WHAT YOU WILL DO>
Repeat the data word for word. Do not include the pictures.

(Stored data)
*** Block opens ***

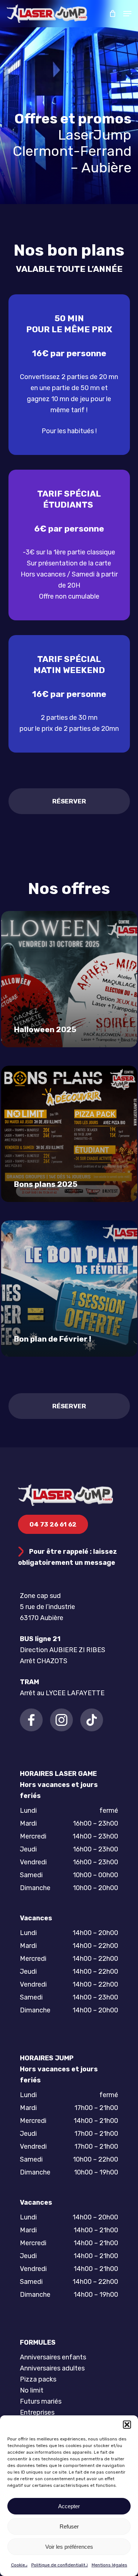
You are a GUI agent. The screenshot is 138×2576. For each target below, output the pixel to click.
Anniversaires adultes (52, 2368)
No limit (31, 2390)
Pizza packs (38, 2379)
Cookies (19, 2565)
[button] (127, 2424)
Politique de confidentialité (59, 2565)
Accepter (69, 2506)
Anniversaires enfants (53, 2357)
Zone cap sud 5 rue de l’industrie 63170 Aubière (47, 1607)
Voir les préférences (69, 2547)
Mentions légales (109, 2565)
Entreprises (37, 2412)
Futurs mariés (40, 2401)
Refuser (69, 2526)
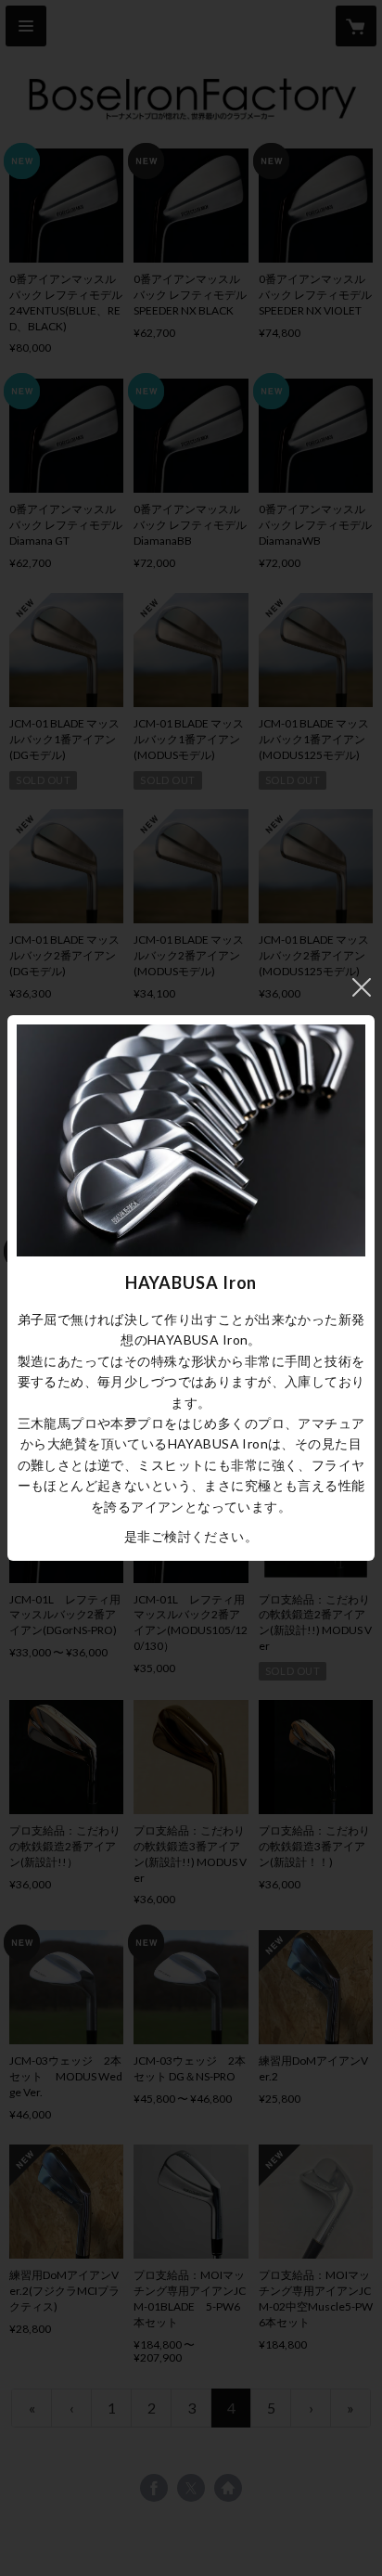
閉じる (361, 987)
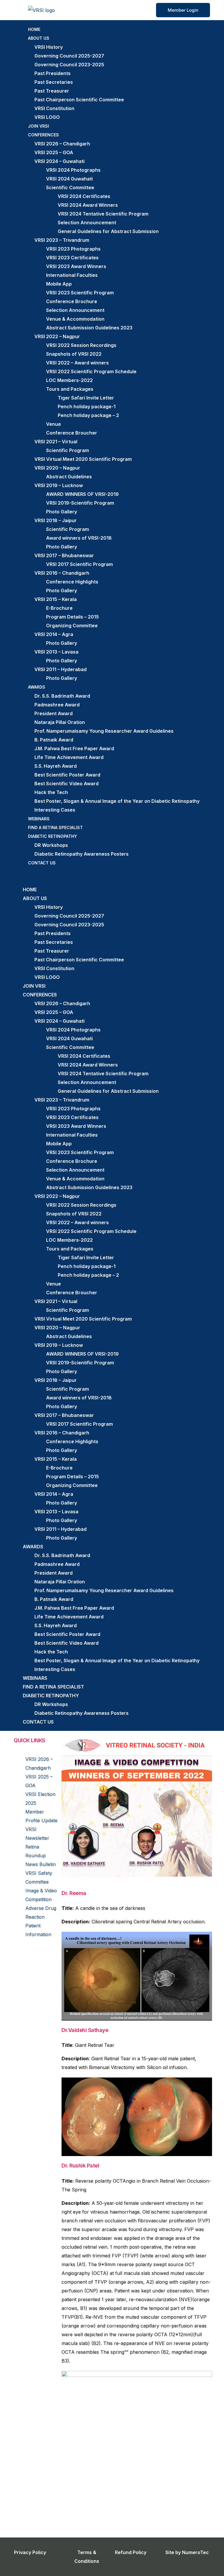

*** Block closes ***

OUTPUT FOR THIS TASK>
You are a GUI agent. The screenshot is 138×2576. For each target below, output the pixel to click.
Anniversaires adultes (52, 2368)
No limit (31, 2390)
Pizza packs (38, 2379)
Cookies (19, 2565)
[button] (127, 2424)
Politique de confidentialité (59, 2565)
Accepter (69, 2506)
Anniversaires enfants (53, 2357)
Zone cap sud 5 rue de l’industrie 63170 Aubière (47, 1607)
Voir les préférences (69, 2547)
Mentions légales (109, 2565)
Entreprises (37, 2412)
Futurs mariés (40, 2401)
Refuser (69, 2526)
閉じる (361, 987)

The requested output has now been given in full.